Tornar o português mais português

Exposição I´m your mirror, de Joana Vasconcelos, no Museu de Serralves, reúne as obras mais importantes da artista que valoriza o português genuíno e enaltece-o. E depois faz o convite revolucionário da contemporaneidade – à autenticidade.

Exposição I´m your mirror, de Joana Vasconcelos, no Museu de Serralves, reúne as obras mais importantes da artista que valoriza o português genuíno e enaltece-o. E depois faz o convite revolucionário da contemporaneidade – à autenticidade.

Está reunido no museu de Serralves (Porto), em parceria com o museu de Guggenheim (Bilbau), aquele que até agora é o maior espólio de obras de arte da artista plástica Joana Vasconcelos. I’m Your Mirror é o nome escolhido para a exposição que conta com a presença de mais de 30 peças, entre as quais se encontram as mais importantes da carreira da artista.

Em I’m Your Mirror o público pode encontrar aquilo que se poderia apelidar por grito das necessidades. Ao utilizar uma linguagem contemporânea e extravagante, muitas vezes através de peças de grandes dimensões, Joana Vasconcelos pretende falar, e fala. Através das artes plásticas, Joana Vasconcelos fala das suas necessidades. Fala também das necessidades de quem a vê nas suas obras. Fala das necessidades dos diretores dos museus que a recebem. Fala das necessidades de uma sociedade, de uma cultura e de um mundo. E, por isso, merece ser escutada. Porque, sendo o grito a expressão de uma necessidade tão presente e abrangente, deve ser acolhido e compreendido. Afinal, a contemporaneidade das obras de Joana Vasconcelos desconstrói a história, os valores, os preceitos…Aquilo que durante décadas foi tido por aceite.

- **Extrato dos dados**:
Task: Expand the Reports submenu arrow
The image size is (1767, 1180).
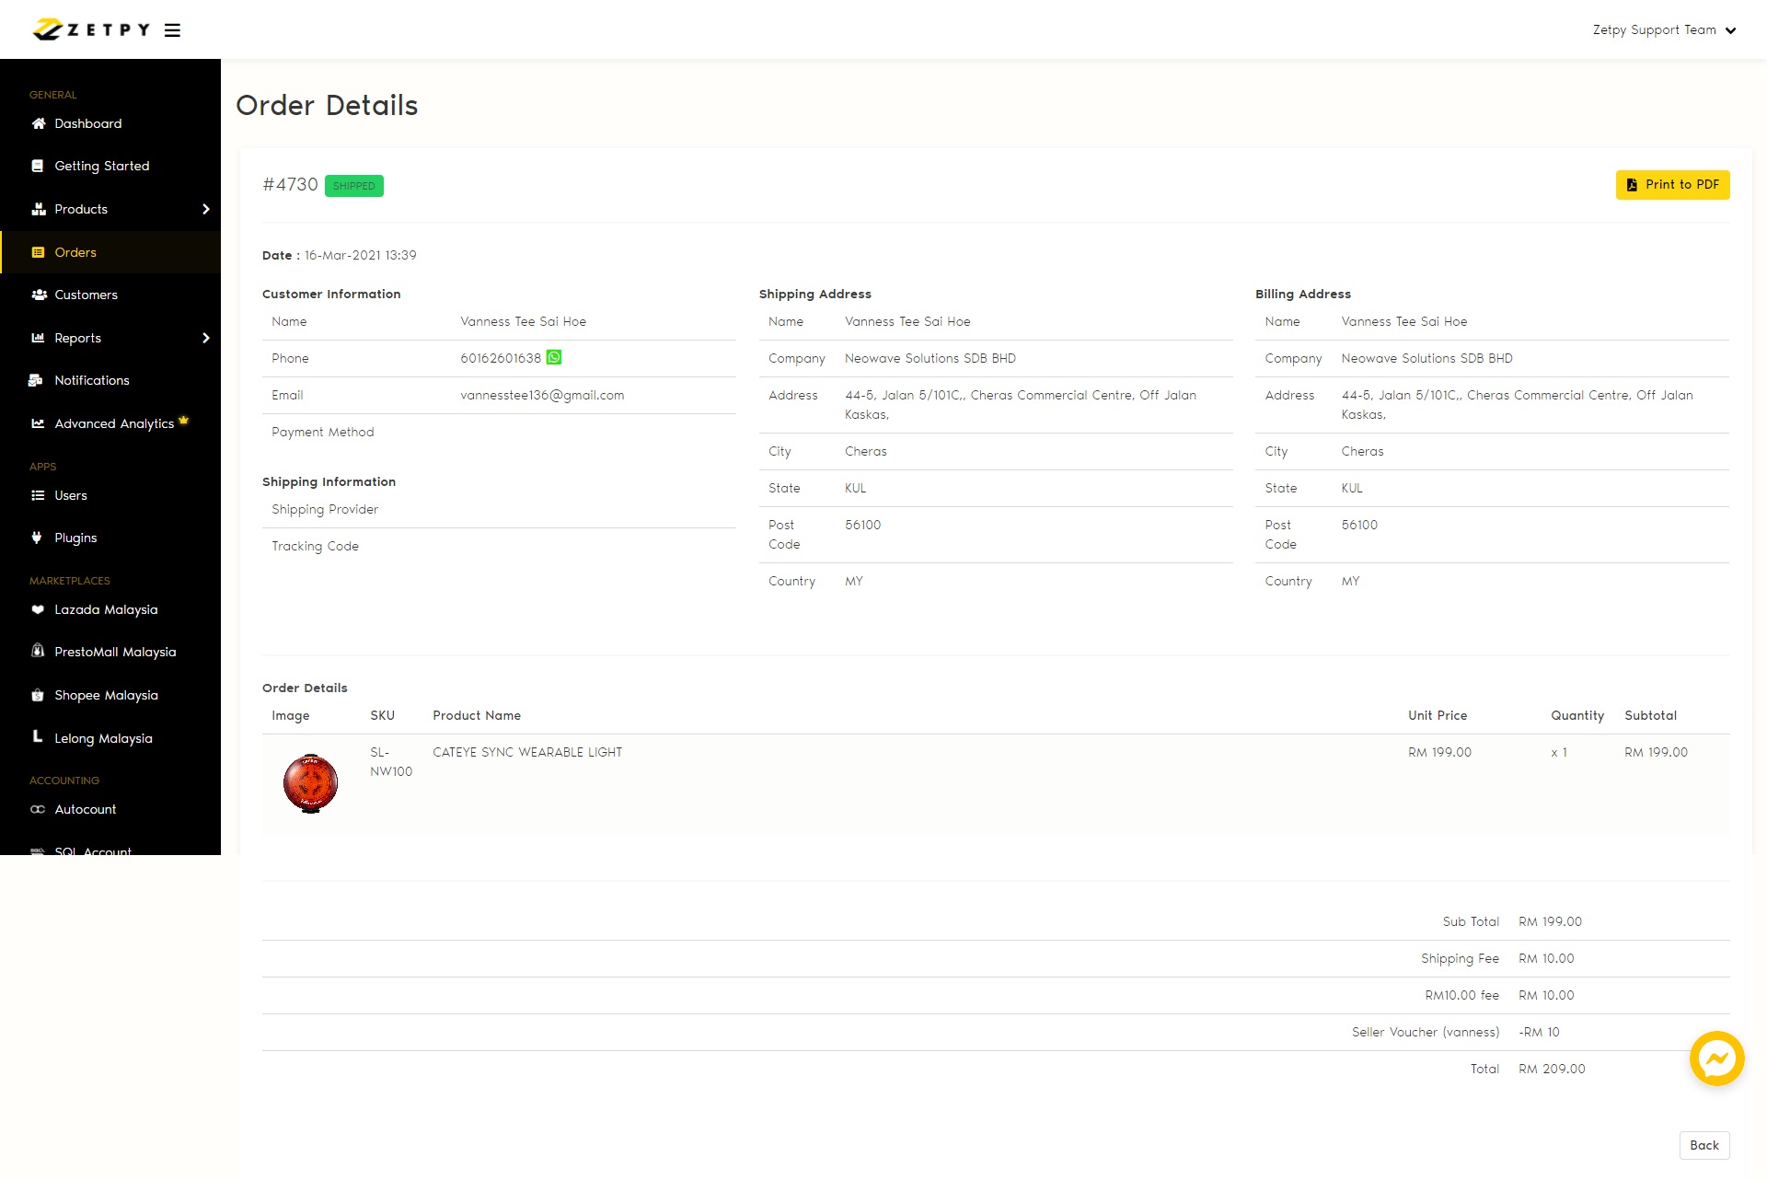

- **Tarefa escrita**:
Responda a estas perguntas sobre a exposição de Joana Vasconcelos:
(a) Em que museu e em que cidade está reunida a exposição?
(b) Quantas peças a exposição apresenta?
(c) Que tipo de linguagem a artista utiliza nas suas obras?
Responda só com base no texto, sem recorrer aos dados.

- **Resultado da tarefa**:
(a) No Museu de Serralves, no Porto.
(b) Mais de 30 peças.
(c) Uma linguagem contemporânea e extravagante.